The intrinsic thermodynamic stability of the naked NELL-1 and PEGylated NELL-1 was determined by the thermal shift assay. Basically, PEGylated NELL-1 has a higher T_m than the naked NELL-1 as shown in the Fig. 3. Therefore, covalently linked PEG moiety can interact and stabilize the conformation of the NELL-1 in the immediate microenvironment. Interestingly, the NELL-PEG-20k, with the highest Mw, did not possess the highest thermal stability, which indicates that the thermal stability is independent of the molecular weight of the PEG moiety. Plesner et al. [28] have investigated the effect of PEG size on the stability of PEG-BSA, and concluded that the larger size of PEG chain did not contribute more to the stability of protein, which is supported by our experiment. Although it is reported that the PEGylation effect on the thermal stability of protein depends on several factors including the PEG degree, the site of the polymer conjugation, and the specific local interaction between the PEG and protein surface [29, 30], it is difficult to predict the thermal stability of PEGylated protein, because PEGylation may increase the stability for some proteins [31–33], but it also could decrease the stability for other proteins [28, 34].

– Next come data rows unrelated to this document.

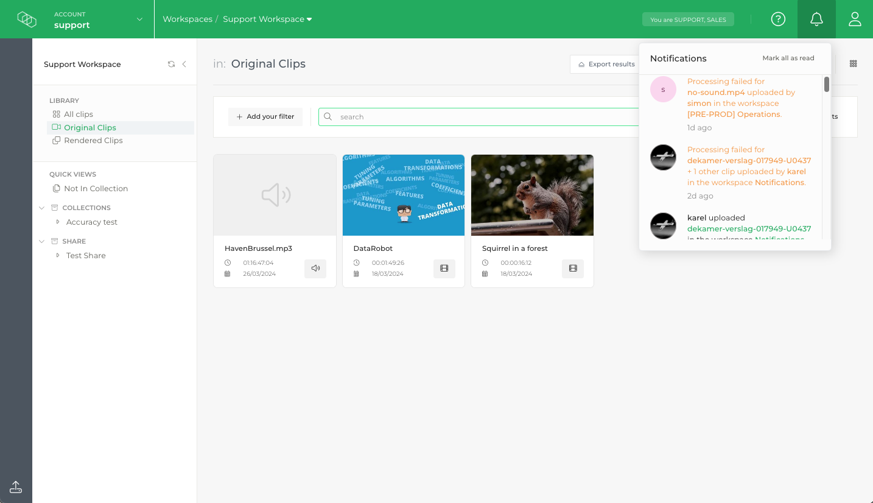Open the Squirrel in a forest thumbnail
This screenshot has width=873, height=503.
pos(531,195)
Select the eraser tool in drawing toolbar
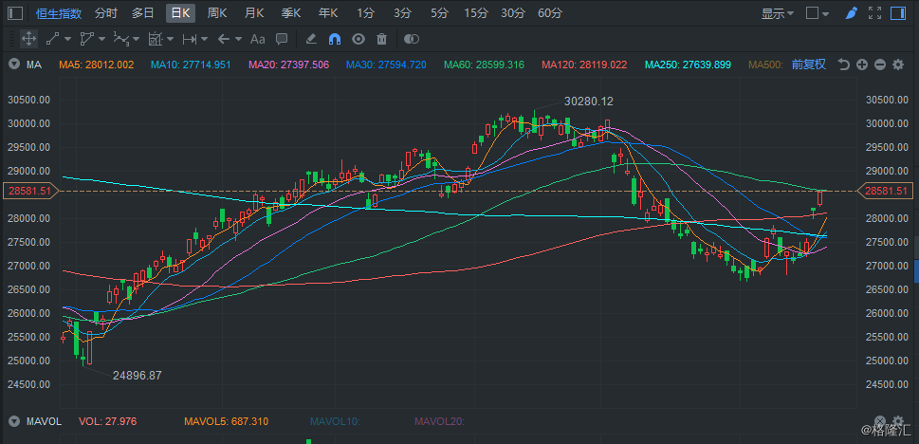919x444 pixels. 310,39
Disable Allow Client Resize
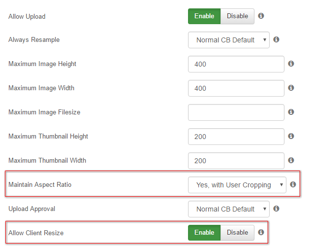The image size is (314, 248). point(237,233)
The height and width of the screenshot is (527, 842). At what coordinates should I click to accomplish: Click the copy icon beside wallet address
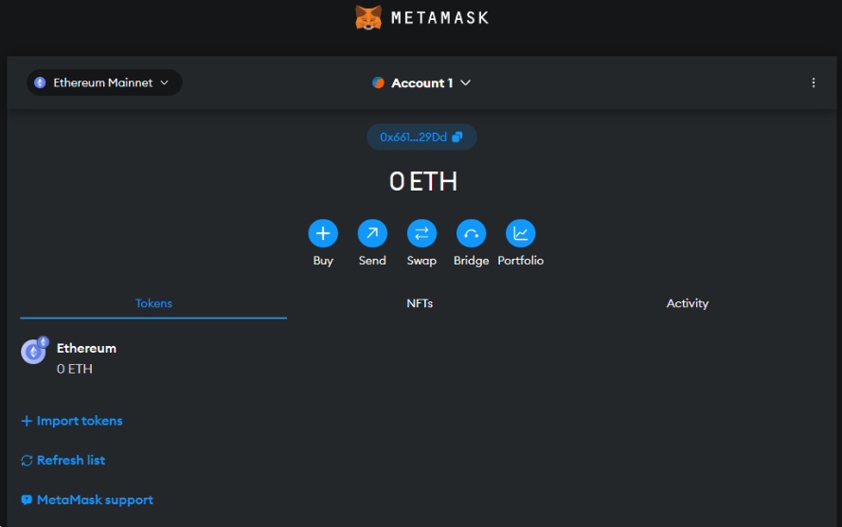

The PEG related toxicity is rare for PEGylated proteins based on previous studies [35–37]. In the current research, the PEGylated NELL-1 with different PEG structures did not show any toxicity on MC3T3 cells at various concentrations, which indicate that the NELL-PEG are safe for the biological experiment.

Subsequently, the bioactivity of NELL-PEG was assessed by a cell-based assay. PEGylation modification usually led to reduced protein bioactivity because of the PEG resistance between protein and targeted receptors [25]. In the current study, two kinds of primary cells, the hPSC cells and mouse osteoblast cells, were used to determine the pro-osteoblastic bioactivity of naked and PEGylated NELL-1. Similar results were obtained by the mineralization testing of hPSC cells and the ALP activity testing of mouse osteoblast cells. All the PEGylated Nell-1 can significantly facilitate the differentiation of hPSC and mouse osteoblast cells compared to control group (NELL-1 free). Although PEGylated NELL-1 showed a reduced biological activity (especially for the NELL-PEG-40k) compared to naked NELL-1, the data did not show a statistically significant difference after analysis. Therefore, the bioactivity of NELL-1 was preserved after PEGylation.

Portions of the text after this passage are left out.